:: EXERCISE OBJECTIVE ::
Up to and including the line with "Calculation Mode: (337, 439)", restate the records below word for word, beginning with their first line.

--- DATA PROVIDED Enclosed Below ---

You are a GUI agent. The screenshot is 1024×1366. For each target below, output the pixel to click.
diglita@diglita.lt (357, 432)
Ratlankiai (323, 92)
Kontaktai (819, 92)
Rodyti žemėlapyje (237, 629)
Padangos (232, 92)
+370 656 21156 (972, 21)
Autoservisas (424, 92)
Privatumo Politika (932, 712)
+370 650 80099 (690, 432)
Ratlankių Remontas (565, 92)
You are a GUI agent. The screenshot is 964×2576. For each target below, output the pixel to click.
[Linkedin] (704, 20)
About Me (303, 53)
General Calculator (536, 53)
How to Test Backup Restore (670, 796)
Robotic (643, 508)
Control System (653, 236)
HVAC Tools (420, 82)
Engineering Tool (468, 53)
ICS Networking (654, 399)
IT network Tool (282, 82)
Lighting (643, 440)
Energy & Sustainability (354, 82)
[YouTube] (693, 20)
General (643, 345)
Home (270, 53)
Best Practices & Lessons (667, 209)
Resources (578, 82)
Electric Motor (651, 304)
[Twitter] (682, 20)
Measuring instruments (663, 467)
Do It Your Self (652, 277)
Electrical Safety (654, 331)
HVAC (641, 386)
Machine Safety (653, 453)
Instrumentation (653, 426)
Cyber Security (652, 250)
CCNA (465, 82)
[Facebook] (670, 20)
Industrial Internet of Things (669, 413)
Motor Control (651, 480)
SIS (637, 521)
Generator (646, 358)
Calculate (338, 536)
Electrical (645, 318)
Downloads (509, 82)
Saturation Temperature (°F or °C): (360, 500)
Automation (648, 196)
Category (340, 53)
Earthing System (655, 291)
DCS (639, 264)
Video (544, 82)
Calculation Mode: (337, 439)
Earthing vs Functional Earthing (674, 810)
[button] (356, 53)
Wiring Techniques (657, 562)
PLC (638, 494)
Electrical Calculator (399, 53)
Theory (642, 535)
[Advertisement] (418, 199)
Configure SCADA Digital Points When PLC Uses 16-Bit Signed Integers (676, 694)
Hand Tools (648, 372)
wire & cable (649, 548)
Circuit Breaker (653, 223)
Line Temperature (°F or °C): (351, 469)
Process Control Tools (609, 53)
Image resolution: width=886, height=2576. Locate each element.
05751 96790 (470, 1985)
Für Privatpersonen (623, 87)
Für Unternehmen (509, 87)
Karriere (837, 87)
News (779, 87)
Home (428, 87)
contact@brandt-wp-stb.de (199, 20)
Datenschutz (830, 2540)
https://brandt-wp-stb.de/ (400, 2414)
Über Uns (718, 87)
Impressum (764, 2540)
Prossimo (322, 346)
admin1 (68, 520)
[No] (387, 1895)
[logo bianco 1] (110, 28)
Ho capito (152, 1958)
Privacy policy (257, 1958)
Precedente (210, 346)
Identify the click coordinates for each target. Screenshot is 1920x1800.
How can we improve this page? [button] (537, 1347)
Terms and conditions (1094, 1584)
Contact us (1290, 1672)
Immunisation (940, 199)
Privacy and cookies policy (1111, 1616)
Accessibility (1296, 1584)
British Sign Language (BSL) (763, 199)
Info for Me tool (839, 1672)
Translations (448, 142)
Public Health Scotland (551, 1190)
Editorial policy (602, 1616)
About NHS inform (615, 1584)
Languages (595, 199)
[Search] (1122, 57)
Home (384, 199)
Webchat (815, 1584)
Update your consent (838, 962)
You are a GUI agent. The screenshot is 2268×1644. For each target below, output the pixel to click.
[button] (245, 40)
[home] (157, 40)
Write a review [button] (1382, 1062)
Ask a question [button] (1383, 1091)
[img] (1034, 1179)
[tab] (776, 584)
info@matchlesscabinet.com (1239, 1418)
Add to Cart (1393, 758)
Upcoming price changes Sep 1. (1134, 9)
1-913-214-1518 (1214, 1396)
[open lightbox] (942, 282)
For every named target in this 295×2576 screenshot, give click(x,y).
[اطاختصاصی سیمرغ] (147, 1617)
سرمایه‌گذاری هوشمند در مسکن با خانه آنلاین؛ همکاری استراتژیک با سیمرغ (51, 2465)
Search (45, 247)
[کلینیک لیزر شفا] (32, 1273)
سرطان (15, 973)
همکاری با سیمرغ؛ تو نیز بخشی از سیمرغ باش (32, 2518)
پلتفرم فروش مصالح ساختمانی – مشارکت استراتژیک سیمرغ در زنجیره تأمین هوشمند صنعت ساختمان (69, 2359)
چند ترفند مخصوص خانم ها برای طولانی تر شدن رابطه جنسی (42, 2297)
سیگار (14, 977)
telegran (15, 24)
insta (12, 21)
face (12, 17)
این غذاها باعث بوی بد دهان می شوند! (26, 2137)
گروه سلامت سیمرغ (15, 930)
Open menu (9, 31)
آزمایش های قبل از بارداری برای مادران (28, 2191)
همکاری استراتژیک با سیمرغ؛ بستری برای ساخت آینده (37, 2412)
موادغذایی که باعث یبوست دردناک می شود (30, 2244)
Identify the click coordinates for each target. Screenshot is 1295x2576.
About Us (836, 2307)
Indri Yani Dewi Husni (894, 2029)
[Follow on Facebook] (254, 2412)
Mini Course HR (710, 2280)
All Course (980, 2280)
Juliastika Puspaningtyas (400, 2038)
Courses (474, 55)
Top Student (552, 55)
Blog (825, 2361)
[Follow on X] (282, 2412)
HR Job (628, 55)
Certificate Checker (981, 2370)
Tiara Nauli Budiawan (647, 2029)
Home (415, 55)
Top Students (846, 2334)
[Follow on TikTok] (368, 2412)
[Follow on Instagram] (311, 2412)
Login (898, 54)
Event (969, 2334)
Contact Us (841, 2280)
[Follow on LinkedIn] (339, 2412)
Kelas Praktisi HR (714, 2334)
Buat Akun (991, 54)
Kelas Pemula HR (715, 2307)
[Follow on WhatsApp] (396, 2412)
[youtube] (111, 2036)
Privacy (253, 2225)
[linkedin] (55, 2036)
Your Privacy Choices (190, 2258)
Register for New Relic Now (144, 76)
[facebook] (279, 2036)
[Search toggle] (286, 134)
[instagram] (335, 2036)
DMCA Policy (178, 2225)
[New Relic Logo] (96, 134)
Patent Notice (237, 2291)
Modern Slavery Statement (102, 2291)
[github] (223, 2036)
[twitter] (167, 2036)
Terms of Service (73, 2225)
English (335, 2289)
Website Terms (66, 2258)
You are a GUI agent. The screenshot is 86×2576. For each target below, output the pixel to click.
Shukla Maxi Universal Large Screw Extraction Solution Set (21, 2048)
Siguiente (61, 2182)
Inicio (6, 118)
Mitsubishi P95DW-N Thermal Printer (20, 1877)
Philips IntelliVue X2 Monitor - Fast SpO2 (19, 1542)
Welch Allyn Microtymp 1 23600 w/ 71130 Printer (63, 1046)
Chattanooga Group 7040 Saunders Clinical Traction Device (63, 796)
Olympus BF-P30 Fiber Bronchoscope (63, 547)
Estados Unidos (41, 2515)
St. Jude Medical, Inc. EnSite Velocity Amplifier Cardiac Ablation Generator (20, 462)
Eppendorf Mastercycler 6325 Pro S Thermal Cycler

--- End of Enclosed DATA PROVIDED ---

:: YOUR RESPONSE ::
You are a GUI agent. The screenshot is 1024×1366. For each target below, output the pixel to click.
diglita@diglita.lt (357, 432)
Ratlankiai (323, 92)
Kontaktai (819, 92)
Rodyti žemėlapyje (237, 629)
Padangos (232, 92)
+370 656 21156 (972, 21)
Autoservisas (424, 92)
Privatumo Politika (932, 712)
+370 650 80099 (690, 432)
Ratlankių Remontas (565, 92)
You are a GUI agent. The screenshot is 964×2576. For each target below, output the pixel to click.
[Linkedin] (704, 20)
About Me (303, 53)
General Calculator (536, 53)
How to Test Backup Restore (670, 796)
Robotic (643, 508)
Control System (653, 236)
HVAC Tools (420, 82)
Engineering Tool (468, 53)
ICS Networking (654, 399)
IT network Tool (282, 82)
Lighting (643, 440)
Energy & Sustainability (354, 82)
[YouTube] (693, 20)
General (643, 345)
Home (270, 53)
Best Practices & Lessons (667, 209)
Resources (578, 82)
Electric Motor (651, 304)
[Twitter] (682, 20)
Measuring instruments (663, 467)
Do It Your Self (652, 277)
Electrical Safety (654, 331)
HVAC (641, 386)
Machine Safety (653, 453)
Instrumentation (653, 426)
Cyber Security (652, 250)
CCNA (465, 82)
[Facebook] (670, 20)
Industrial Internet of Things (669, 413)
Motor Control (651, 480)
SIS (637, 521)
Generator (646, 358)
Calculate (338, 536)
Electrical (645, 318)
Downloads (509, 82)
Saturation Temperature (°F or °C): (360, 500)
Automation (648, 196)
Category (340, 53)
Earthing System (655, 291)
DCS (639, 264)
Video (544, 82)
Calculation Mode: (337, 439)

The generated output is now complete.